** START Records for processing **

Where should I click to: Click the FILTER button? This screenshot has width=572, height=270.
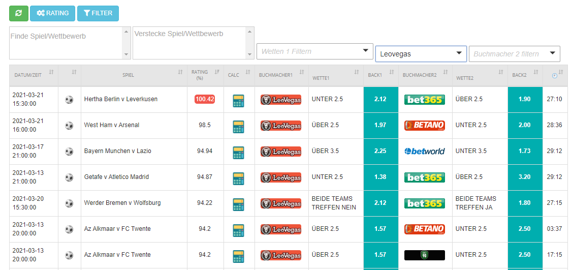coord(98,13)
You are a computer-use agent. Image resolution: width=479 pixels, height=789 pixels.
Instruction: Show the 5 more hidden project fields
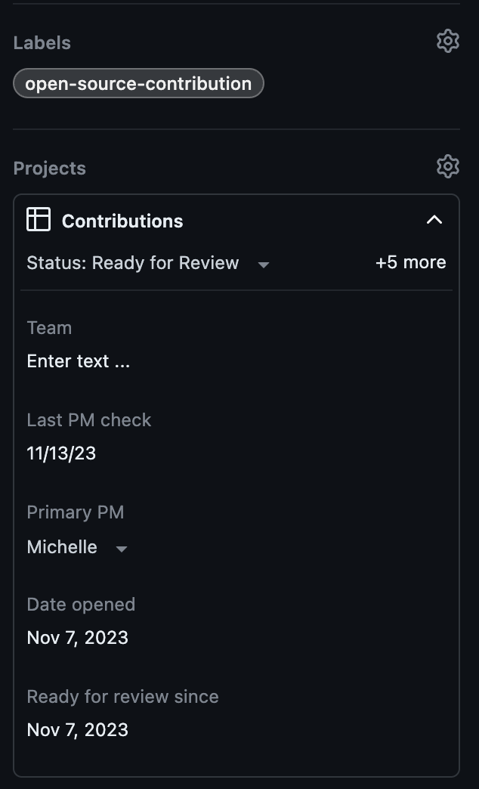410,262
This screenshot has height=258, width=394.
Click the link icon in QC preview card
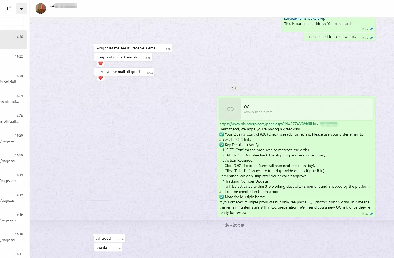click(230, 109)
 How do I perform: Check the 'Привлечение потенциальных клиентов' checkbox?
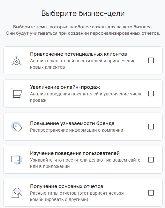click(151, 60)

** END Records for processing **
** START Records for processing **

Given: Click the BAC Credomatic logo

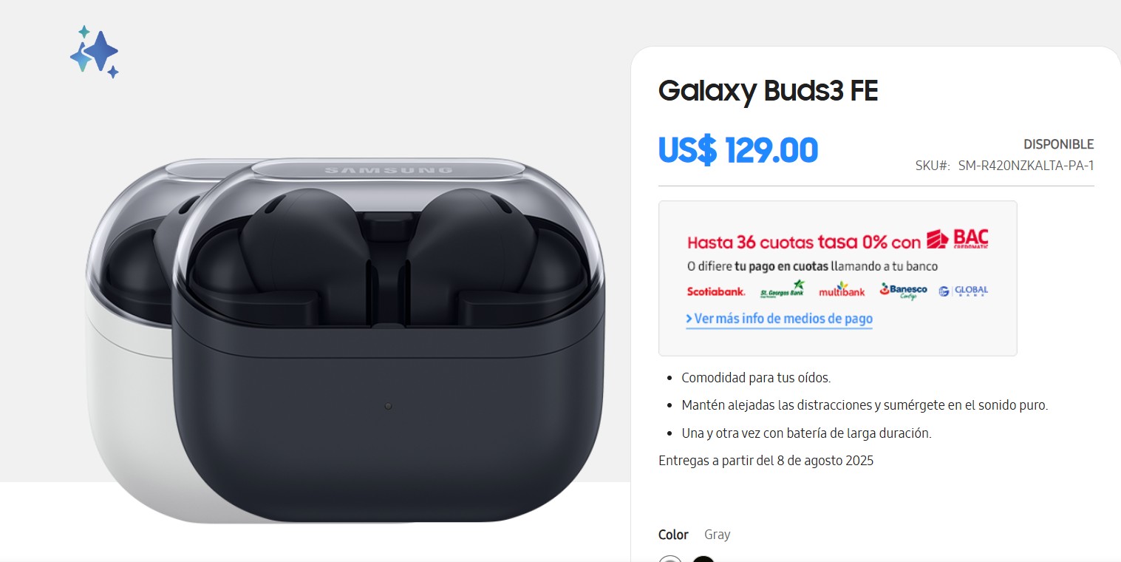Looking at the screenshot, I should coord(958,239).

** END Records for processing **
** START Records for processing **

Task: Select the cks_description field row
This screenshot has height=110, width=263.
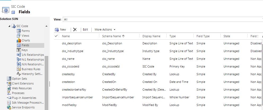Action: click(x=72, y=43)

** END Records for processing **

Format the material starting at the line that contains "Where should I" and ending at the line that contains "click(230, 109)" as a two-column CSV with the columns request and coordinates, one row per request, each value in a single quoted field with line breaks replaced by spaces. Leave out the pictures.

▶ _Task result_
request,coordinates
"Where should I click to: Click the FILTER button? This screenshot has width=572, height=270.","coord(98,13)"
"You are a computer-use agent. Image resolution: width=479 pixels, height=789 pixels. Instruction: Show the 5 more hidden project fields","410,262"
"This screenshot has height=258, width=394. Click the link icon in QC preview card","click(230, 109)"